The French of England — a term meant to cover both Anglo-Norman and Anglo-French, and which could almost more properly be “the Frenches of England” — is a major field for fresh exploration.  This website gives information about material on the French documents and texts of England: on translations of previously untranslated and unpublished work, and on current research.  Nearly one thousand literary texts are listed in the most important survey of Anglo-Norman literature to date,Anglo-Norman Literature: A Guide to Texts and Manuscripts, ANTS OPS 3 (London: Anglo-Norman Text Society, 1997) by Ruth J. Dean and Maureen B. M. Boulton.  The total documentary corpus composed in the French of England is unquantified and probably unquantifiable, but it is large and significant, and the subject of much important recent work both by historians and by linguists (especially as there has been fresh scholarship in recent years on the nature and uses of the fourteenth- and early fifteenth- century French of England).  This site includes a bibliographic guide to the French records of medieval England.

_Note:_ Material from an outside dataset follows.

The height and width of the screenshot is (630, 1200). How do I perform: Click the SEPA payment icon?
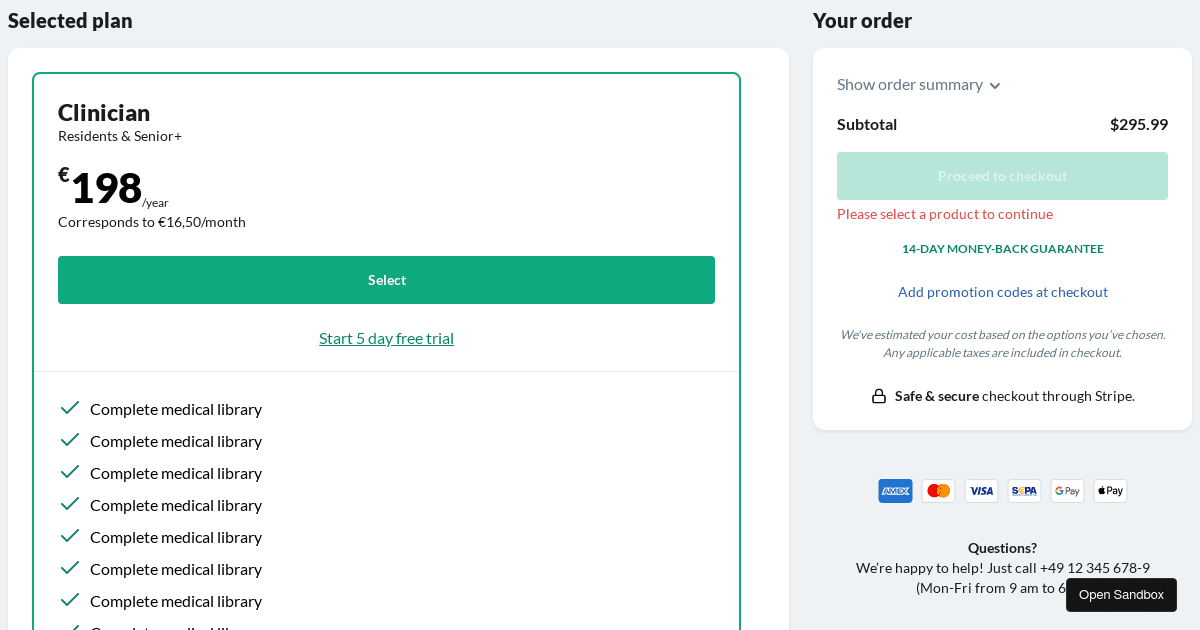pyautogui.click(x=1024, y=491)
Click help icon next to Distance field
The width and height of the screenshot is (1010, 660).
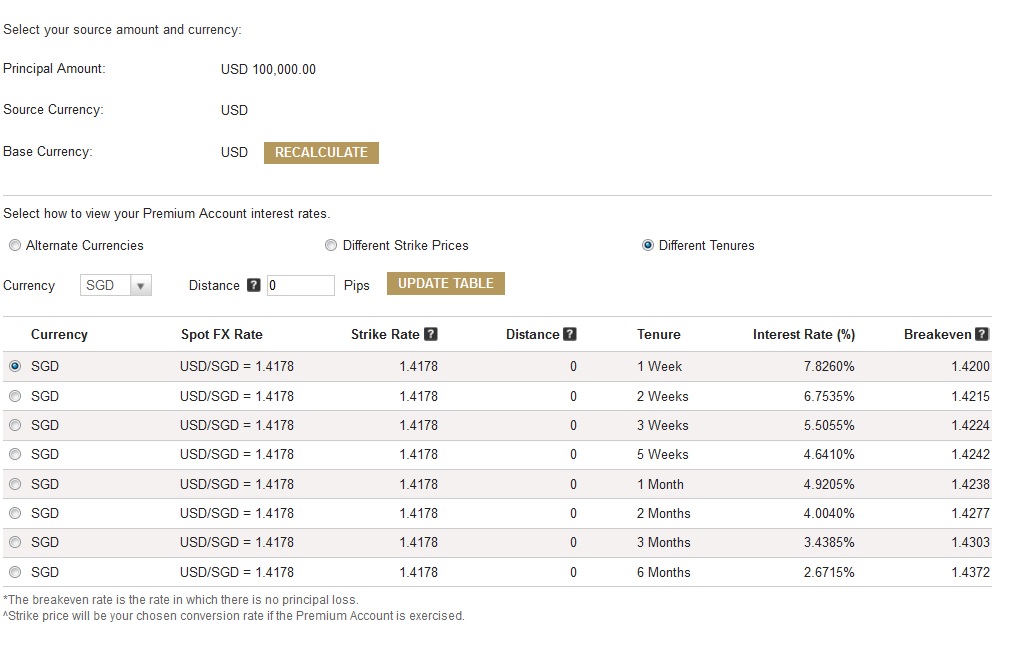[253, 285]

The French of England is a field that welcomes and benefits today’s newer approaches in, for example, post-colonial and feminist and post-disciplinary studies, which seek to cross, re-align, and rethink disciplinary boundaries.  Scholars are asking new questions about the ways in which “French” texts are “English” and about the interrelations between insular French literature, that of the continent, and the literatures of other medieval cultures.  Historians and literary scholars taking a post-colonial approach recognize that the French of England was at various times the language of a political and military elite, while scholarship on medieval women continues to demonstrate the importance of vernacular records and texts, not only in the history of women in England, but for medieval scholarship at large.  In the field of insular vernacular pastoralia and devotional texts, where clerics as well as religious and laywomen play significant roles, for instance, it has been estimated that French of England texts number approximately 500 as against Middle English’s 800: a significant corpus, without which accounts of vernacular literary production in England are seriously incomplete.

England is the location of the earliest historical writing in French and has an important continuing tradition of such writing from the early twelfth into the fourteenth century and beyond.  Saints’ lives, now widely recognized as one of the major European narrative genres, and an indispensable resource for knowledge of medieval culture, have a rich corpus in the French of England.  So too, numerous religious works in the French of England showcase the conspicuous religiosity of aristocratic laypeople’s formation — often their spiritual cultural capital — in medieval Britain.

The French of England Project (FoE) is based at Fordham University in New York City and has also been located in and supported by the University of York, UK.  It has received funding from the National Endowment for the Humanities in the USA and from the Modern Humanities Research Association in the UK.